Verán, Pablo tiene un problema de bajo tono muscular. Imagínense un fideo cocido, panzón. Así es mi hijo. Flaco, guango, y por más que insiste en presumir su conejo, en realidad, es puro huesito.
No puede saltar de cojito, por ejemplo. Tampoco se puede quedar “congelado”, ya que no tiene la fuerza para mantenerse completamente quieto. Y por más que le eche muchas ganas (y a pesar de traer puestos sus zapatos “super-turbo”) corre más lento que cualquier otro niño de su edad.
Hasta el año pasado, me parece que él no se había percatado de ello. Al terminar cada una de las pruebas ―sin importar que hubiera sido el último en llegar; el que menos alto podía saltar; o el que menos lejos podía lanzar― siempre terminaba por gritar: “¡gané, gane!”. Y yo festejaba con él como si realmente hubiera ganado.
Pero este año era diferente. Ya se daba cuenta perfecto de quién ganaba y quién no. Ya sabía contar cuántas medallas tenía su amigo y cuántas (no) tenía él. Ahora, yo sabía que era una lección de vida, una oportunidad para aprender (No siempre se puede ganar… Algunos son buenos para unas cosas y otros somos buenos para otras, etc…). Sin embargo, mi lado de madre sobreprotectora (que abiertamente admito tener) no me dejaba tranquila. Este año yo iba muy nerviosa.
Había otra cosa que también me inquietaba. Y es que, mientras que el año pasado Pía salió con 4 medallas, Pablo sólo salió con 1 (a todos les toca medalla en la carrera de relevos). Realmente quería evitar ese tipo de comparación entre los dos hermanos.
Entonces, días antes comencé a marearlo con el típico rollo de “lo importante no es ganar, sino divertirse”.
Y sí que me tomó la palabra… creo que nadie se divirtió tanto como él.
En la prueba de carreras, salió tarde porque estaba “calentando sus motores” (¿recuerdan a Los Picapiedra que movían los pies rapidísimo en su lugar antes de echarse a correr? Pues así lo hizo, pero con efectos especiales: “¡rum, rum, ruuummm!”). La prueba de salto se convirtió en todo un ejercicio dramático, en donde actuó ―en cámara lenta―tanto el salto, como el aterrizaje, con caída y todo (“¡wooowww… paaaaaasss… shuuummm!”).
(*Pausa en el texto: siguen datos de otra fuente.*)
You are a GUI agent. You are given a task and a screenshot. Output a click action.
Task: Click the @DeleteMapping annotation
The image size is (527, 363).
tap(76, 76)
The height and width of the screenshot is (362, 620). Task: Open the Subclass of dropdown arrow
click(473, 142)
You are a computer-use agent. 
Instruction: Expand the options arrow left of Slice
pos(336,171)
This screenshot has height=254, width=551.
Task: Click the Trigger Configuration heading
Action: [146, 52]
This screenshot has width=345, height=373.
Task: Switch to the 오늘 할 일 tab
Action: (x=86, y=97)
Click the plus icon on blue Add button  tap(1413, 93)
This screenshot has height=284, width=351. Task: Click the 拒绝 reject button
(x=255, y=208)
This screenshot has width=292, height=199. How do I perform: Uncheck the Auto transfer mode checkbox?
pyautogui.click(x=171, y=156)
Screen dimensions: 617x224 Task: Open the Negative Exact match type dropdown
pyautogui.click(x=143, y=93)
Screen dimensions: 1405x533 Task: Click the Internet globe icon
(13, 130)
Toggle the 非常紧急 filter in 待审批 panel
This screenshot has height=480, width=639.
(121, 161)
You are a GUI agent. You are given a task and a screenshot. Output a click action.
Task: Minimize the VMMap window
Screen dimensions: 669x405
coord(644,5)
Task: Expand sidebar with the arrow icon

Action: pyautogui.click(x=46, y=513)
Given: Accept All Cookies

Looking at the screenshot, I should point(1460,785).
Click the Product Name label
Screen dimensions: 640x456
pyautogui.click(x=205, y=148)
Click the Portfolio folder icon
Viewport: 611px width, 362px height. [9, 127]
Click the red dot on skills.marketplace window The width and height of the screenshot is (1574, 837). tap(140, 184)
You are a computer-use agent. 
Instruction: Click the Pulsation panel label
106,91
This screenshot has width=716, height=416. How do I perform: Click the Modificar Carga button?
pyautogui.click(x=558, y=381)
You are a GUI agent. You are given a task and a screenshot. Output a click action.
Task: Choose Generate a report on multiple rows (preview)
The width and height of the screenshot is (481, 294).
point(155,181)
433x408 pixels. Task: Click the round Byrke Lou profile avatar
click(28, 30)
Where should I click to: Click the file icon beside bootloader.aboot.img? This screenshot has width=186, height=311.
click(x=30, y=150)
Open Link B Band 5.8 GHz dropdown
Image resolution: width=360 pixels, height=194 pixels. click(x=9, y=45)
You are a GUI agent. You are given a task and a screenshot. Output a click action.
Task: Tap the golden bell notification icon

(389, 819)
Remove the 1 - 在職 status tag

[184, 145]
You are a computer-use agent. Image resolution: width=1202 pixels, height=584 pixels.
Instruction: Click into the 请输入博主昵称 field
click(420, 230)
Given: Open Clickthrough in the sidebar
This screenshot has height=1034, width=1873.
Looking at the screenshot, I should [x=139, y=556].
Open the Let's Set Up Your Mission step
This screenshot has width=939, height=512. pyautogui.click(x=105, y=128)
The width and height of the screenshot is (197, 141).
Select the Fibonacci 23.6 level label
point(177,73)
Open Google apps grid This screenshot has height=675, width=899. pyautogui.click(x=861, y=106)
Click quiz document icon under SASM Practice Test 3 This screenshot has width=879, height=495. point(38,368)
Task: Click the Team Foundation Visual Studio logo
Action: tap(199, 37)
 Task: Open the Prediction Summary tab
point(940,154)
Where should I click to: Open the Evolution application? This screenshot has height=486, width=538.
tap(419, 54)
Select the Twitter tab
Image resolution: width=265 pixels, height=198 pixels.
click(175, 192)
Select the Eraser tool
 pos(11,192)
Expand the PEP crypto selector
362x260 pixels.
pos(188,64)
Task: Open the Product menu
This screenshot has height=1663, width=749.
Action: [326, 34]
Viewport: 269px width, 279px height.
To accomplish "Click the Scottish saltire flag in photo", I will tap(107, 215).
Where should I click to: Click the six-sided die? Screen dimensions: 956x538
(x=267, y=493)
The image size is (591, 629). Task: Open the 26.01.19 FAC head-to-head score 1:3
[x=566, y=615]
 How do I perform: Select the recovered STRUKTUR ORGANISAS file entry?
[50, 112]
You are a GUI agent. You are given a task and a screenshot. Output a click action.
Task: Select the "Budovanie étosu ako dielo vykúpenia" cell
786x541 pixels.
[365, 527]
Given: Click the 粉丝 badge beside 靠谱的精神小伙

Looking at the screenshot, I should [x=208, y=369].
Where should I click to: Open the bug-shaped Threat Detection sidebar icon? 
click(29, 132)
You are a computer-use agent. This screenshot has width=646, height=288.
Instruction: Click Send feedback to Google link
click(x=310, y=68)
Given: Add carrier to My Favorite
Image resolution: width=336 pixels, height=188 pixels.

En la carrera de relevos, decidió correr en zigzag, alternándose entre todos los carriles, con una sonrisa de oreja a oreja, sin importar que fuera el único que seguía corriendo.
Sin embargo, en la prueba de lanzamiento de bala (o sea, de pelota) le fue bastante bien. No lo suficientemente bien como para ser premiado, pero sí lo suficientemente bien como para que yo premiara su esfuerzo, poniéndole una de las medallas que minutos antes se había ganado su hermana y que casualmente traía en la bolsa de mi pantalón. Eso le bastó para sentirse un ganador. Ya tenía esa medalla, más la otra que ya le habían dado a todos en la carrera de relevos. Curiosamente, esta vez Pía no ganó en lanzamiento de bala. Y justo ahí, en ese momento, estaba Pablo, observándola. “Ves Pablo, no siempre se gana. Pía no ganó medalla en esta prueba”, le dije.
Su respuesta fue inmediata: “No importa, yo tengo muchas. Le puedo compartir una de las mías”. Se quito la medalla que originalmente pertenecía a su hermana y se la puso a ella, echándole porras: “¡Bien hecho, Pía! ¡Buen trabajo!”. Y discretamente, cuidando que su hermana no se diera cuenta, me echó una mirada de complicidad. Y su carita reflejaba una enorme satisfacción.
Y yo que estaba preocupada…
Me lo como a besos. Sí, a mi fideo panzón. Lo amo. Eso es ser un verdadero campeón.